Required tasks >>
a) Using the pinfall detection passage, explain in one to three sentences why a fallen pin produces a difference signal other than zero.
b) According to the pinfall detection passage, how does the signal processing means interpret a difference signal of zero?
c) List every interpretation that the pinfall detection passage says the signal processing means can assign to a situation.

Document extract >>
>> Begin

In the diagram according to FIG. 12, it can be seen that the signals generated during the scan of the head portion and the foot portion of a standing pin 1a cancel out one another with the result that the difference signal A-Diff. at (1a) is zero. Thus, a signal processing means in the pinfall detection system interprets this situation as "no pin" or "standing pin". However, in the case of a fallen pin 1b and 1c, respectively, there is a resulting difference signal A-Diff. at (1b) and (1c) in FIG. 12, because the pinfall detection apparatus cannot detect a head portion of a pin and, consequently, signal A1 at (1c) and (1b) is zero. On the other hand, the sensor assembly of the pinfall detection apparatus scanning the foot portion of the pins transmits an output signal at (1c) and (1b); thus, the resulting difference signal A-Diff. at (1c) and (1b) is different from zero- Consequently, the signal processing means in the pinfall detection system interprets this situation as "fallen pin".

It is understood that a certain tolerance must be observed as far as the impulse widths of the signals are concerned, because the width of an impulse generated upon the detection of a head portion of a standing pin must not be necessarily the same as the width of an impulse generated upon the detection of a foot portion of a standing pin.

It is quite evident from the above explanations that a plurality of operations of the wiper member and/or the pinsetter can be avoided and/or optimized in the course of a plurality of ball throws. The benefit is a greatly reduced wear of the wiper member and the pinsetter, and, additionally, any unnecessary interruption of the course of a game is avoided.

>> End

Data shown >>

>> Begin

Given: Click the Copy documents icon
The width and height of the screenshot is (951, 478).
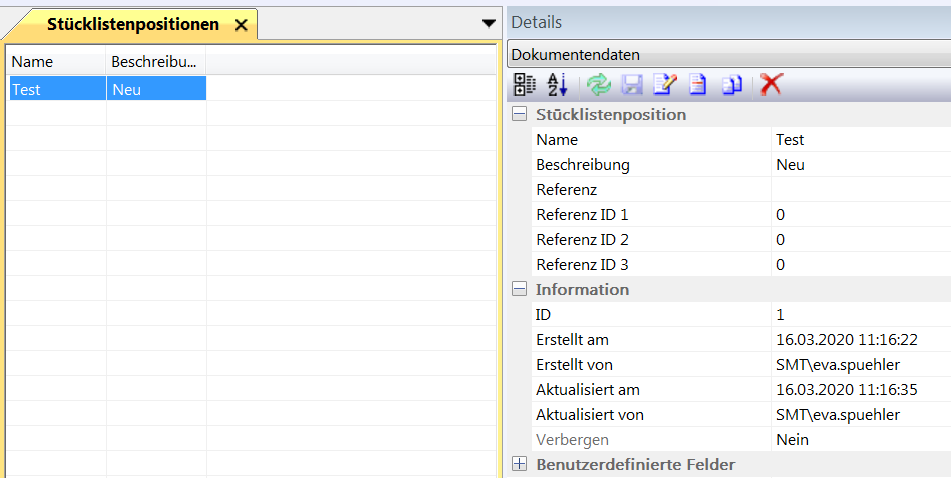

>> End

Results of the exercise >>
a) A fallen pin produces a nonzero difference signal because the pinfall detection apparatus cannot detect a head portion of the pin, so signal A1 is zero. Meanwhile, the sensor assembly scanning the foot portion still transmits an output signal. The two signals therefore do not cancel out.

b) It interprets the situation as "no pin" or "standing pin."

c)
- "no pin"
- "standing pin"
- "fallen pin"